When I think of my creative skills (and some basic system skills), I think most of the endless hours of play in my youth (often collaborating with my brother Peter) with my plastic soldiers and dinosaurs, Lincoln Logs, Tinker Toys, wooden trains, etc, down in the basement of my family’s home. Years later, with my brother, developing fantasy sports leagues and dramatic championship series. Then also my years of designing lights and sets, adapting a novel (Lord of the Flies) for the stage, and collaborating with my youthful theater comrades on conceiving, designing and mounting this and other productions.

Both my kids had their version of my basement creative play experience, in a smaller venue (the living room or extra bedroom of our small house), with all sorts of good imagination play toys including figures, Legos, and again those wooden trains. Growing up in the information age, they had the tremendous additional nearly endless virtual venue of their Internet multi-player online gaming environment. One game Eric was into for a while took place in an entire virtual galaxy, with hundreds of populated worlds. Ah the flights of fantasy I could have had with that play environment (though there were few limits to my mind in my basement!)

I feel I developed most of my advanced people skills outside of the school environment, where there was no supervising adult managing the communication flow, where we kids had to communicate, choose pick-up-game team, adjudicate game-rules disputes, and otherwise fend for ourselves.

For my kids some were developed again online, participating in governance bodies and design teams associated with their role-playing game worlds.
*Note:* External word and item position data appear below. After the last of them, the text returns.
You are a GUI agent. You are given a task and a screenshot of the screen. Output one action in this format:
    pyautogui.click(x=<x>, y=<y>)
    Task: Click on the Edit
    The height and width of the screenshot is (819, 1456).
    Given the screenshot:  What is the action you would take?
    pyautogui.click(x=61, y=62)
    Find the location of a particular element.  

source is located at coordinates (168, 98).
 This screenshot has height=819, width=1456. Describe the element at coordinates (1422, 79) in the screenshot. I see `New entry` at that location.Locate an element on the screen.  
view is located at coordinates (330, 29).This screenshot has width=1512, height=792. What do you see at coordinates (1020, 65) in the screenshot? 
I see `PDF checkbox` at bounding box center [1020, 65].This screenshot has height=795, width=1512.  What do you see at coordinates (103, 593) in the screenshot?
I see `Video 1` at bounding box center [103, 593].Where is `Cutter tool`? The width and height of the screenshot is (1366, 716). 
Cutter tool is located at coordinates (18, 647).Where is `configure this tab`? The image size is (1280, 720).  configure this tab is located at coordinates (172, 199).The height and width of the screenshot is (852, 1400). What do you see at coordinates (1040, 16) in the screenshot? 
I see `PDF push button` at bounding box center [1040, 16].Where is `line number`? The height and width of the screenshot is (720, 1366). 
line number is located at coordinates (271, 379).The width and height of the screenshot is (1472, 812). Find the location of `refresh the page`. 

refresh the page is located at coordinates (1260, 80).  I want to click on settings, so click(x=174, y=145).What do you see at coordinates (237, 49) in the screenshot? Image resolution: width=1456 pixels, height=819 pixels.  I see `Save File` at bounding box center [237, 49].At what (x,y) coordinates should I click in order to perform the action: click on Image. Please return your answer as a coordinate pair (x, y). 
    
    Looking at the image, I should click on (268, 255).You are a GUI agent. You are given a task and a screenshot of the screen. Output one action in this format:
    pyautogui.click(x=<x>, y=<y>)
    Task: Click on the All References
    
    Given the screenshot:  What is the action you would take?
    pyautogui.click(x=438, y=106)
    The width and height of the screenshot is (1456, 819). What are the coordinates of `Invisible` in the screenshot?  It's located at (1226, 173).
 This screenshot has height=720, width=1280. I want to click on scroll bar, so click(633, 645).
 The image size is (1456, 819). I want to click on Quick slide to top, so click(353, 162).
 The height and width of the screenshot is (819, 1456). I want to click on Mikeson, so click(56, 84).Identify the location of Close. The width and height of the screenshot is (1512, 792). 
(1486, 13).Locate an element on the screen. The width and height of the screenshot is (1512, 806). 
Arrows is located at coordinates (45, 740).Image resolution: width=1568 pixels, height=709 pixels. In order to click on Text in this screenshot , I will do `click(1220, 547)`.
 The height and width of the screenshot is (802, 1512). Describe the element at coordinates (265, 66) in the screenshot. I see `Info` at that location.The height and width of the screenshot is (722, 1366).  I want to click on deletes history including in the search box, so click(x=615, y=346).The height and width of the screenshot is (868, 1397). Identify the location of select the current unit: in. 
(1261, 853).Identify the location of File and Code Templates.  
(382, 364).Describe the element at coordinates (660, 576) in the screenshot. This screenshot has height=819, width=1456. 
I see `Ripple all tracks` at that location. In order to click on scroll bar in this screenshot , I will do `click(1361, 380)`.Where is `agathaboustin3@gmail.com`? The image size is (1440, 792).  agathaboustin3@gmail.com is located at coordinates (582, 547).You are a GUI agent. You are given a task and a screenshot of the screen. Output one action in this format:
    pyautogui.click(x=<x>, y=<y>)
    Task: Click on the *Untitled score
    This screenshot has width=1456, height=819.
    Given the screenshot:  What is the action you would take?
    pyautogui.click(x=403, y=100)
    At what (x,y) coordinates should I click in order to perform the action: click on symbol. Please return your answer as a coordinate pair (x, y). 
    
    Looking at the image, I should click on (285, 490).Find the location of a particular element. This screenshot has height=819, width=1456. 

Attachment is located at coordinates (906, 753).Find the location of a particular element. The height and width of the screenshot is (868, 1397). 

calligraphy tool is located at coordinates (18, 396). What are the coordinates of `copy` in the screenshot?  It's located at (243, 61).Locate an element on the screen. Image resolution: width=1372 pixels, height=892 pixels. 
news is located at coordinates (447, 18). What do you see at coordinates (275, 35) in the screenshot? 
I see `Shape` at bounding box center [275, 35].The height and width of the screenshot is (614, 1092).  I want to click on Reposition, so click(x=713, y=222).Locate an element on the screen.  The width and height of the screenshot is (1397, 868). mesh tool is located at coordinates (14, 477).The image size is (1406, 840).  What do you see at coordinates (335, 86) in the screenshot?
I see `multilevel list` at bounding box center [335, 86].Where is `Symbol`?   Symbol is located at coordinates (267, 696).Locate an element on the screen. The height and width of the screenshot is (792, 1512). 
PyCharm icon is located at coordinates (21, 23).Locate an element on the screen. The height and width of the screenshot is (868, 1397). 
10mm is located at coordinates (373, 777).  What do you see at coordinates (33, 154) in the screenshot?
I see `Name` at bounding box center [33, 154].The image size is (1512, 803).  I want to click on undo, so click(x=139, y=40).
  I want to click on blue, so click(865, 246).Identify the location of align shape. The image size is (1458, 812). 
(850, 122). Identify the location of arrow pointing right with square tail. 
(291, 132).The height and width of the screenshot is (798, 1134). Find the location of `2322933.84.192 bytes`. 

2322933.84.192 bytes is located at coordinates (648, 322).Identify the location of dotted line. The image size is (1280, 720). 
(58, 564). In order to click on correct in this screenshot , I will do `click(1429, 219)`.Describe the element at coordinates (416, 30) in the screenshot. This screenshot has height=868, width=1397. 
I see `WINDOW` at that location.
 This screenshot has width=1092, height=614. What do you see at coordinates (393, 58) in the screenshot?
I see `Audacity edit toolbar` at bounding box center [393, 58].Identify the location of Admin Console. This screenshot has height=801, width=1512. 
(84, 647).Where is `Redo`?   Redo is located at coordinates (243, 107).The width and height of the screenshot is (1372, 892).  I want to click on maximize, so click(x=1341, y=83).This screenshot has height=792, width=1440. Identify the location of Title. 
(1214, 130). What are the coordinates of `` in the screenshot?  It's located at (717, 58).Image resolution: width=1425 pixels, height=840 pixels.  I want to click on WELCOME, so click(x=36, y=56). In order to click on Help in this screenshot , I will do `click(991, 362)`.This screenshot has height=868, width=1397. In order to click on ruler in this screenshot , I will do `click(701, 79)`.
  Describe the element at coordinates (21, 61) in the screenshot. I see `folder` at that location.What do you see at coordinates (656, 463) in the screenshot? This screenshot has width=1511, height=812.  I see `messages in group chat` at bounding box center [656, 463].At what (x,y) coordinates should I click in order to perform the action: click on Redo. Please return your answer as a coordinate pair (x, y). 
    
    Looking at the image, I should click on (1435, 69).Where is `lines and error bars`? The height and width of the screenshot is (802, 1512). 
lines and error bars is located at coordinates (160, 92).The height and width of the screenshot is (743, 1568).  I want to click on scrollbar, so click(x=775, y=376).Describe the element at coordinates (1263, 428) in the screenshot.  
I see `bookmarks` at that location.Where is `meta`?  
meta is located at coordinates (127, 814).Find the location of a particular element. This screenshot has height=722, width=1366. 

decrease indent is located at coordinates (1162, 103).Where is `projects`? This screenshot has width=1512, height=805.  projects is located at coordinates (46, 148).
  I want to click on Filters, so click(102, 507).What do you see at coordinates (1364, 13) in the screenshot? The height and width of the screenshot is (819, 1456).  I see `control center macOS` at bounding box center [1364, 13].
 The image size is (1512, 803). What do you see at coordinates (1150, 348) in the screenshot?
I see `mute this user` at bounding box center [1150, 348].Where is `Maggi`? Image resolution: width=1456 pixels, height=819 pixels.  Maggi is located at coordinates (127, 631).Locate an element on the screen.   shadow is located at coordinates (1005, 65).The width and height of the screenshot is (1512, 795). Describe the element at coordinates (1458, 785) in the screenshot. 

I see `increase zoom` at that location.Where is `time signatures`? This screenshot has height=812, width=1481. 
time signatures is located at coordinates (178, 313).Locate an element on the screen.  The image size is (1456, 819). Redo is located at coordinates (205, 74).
They both also had the wonderful Unitarian-Universalist high school youth community (YRUU) to develop their leadership and other people skills, as well as logistical skills (organizing youth conferences), some of which I am yet to develop.

So now our daughter Emma at age 19, with only a 9th grade formal education, is a confident shift manager (one or two days a week) at her bakery restaurant, with three or four other team members (most older than her) working under her direction. She is also a budding science fiction and fantasy writer, nurtured by her years of online role-playing games.

Our son Eric, age 23, collaborated with three partners to start a business last year, “Techies”, repairing Apple computers and setting up and maintaining video editing workstations for entertainment production companies. It is still struggling mightily to survive in our current terrible economy exacerbated by the (finally) recently settled actors’ strike which affected their entertainment industry clients. Eric is the operations person, with the advanced people and facilitative skills to keep his partners efforts in sync, as well as being chiefly responsible for finances, logistics, personnel and procedures.

Again, my kids do not have the benefit of a college education or even a high school degree and all the benefits that efforts to those milestones can bring you. But they both are very entrepreneurial, creative, and think on their feet, and have developed tremendous self-confidence and self-esteem that they bring to everything they do. These are qualities in particular that I think their “unschooling” experience in their older youth (after leaving school) tends to foster.

And finally… I guess I’m guilty of being a proud parent bragging a bit too much about his kids… forgive me!